## Input records
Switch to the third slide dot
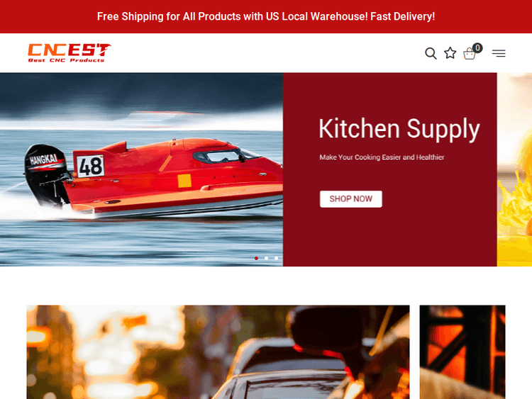The image size is (532, 399). pos(276,258)
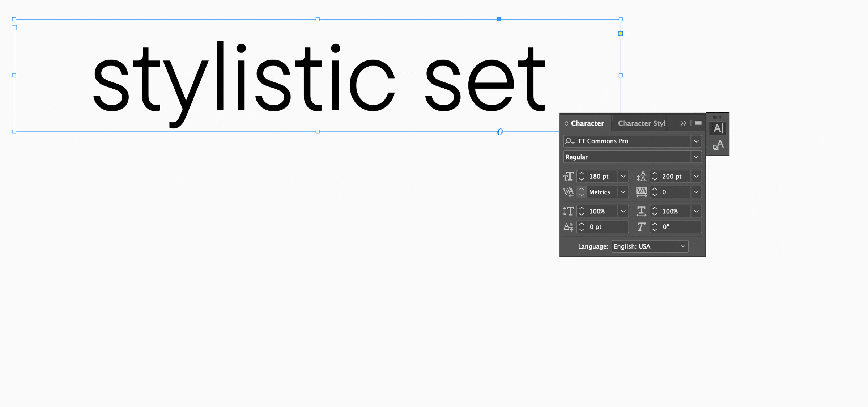
Task: Cycle Character panel view with collapse arrows
Action: (566, 124)
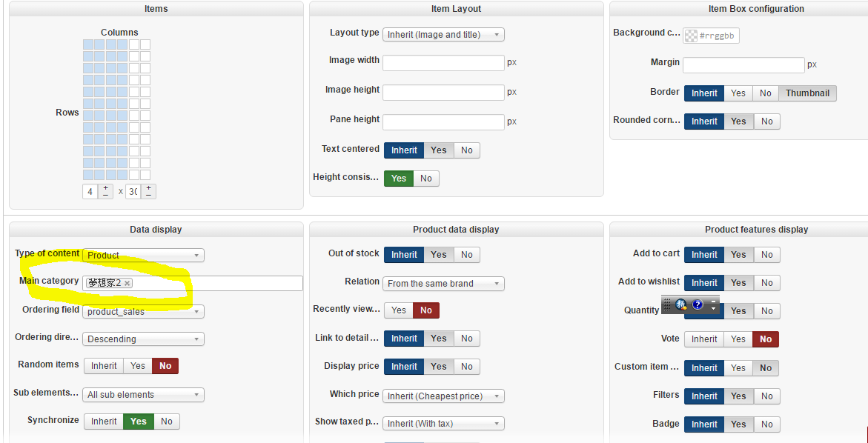
Task: Click the language bar drag handle
Action: pyautogui.click(x=667, y=304)

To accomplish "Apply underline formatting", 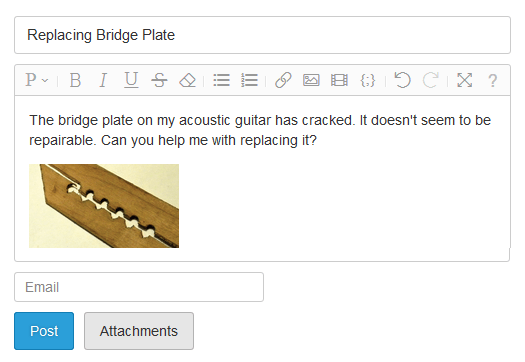I will click(131, 80).
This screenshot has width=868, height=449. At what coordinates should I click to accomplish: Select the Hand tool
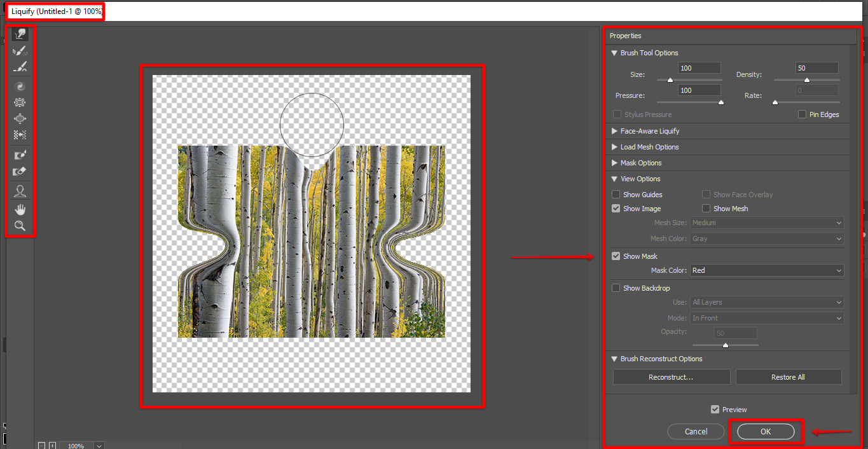[x=20, y=209]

## Task instructions
Retype, word for word, only the line holding "This screenshot has" and the lines after it through the final line of the listing above, and leave every picture out.

## Answer to this problem
This screenshot has width=868, height=449. At what coordinates should I click to accomplish: Select the Hand tool
[x=20, y=209]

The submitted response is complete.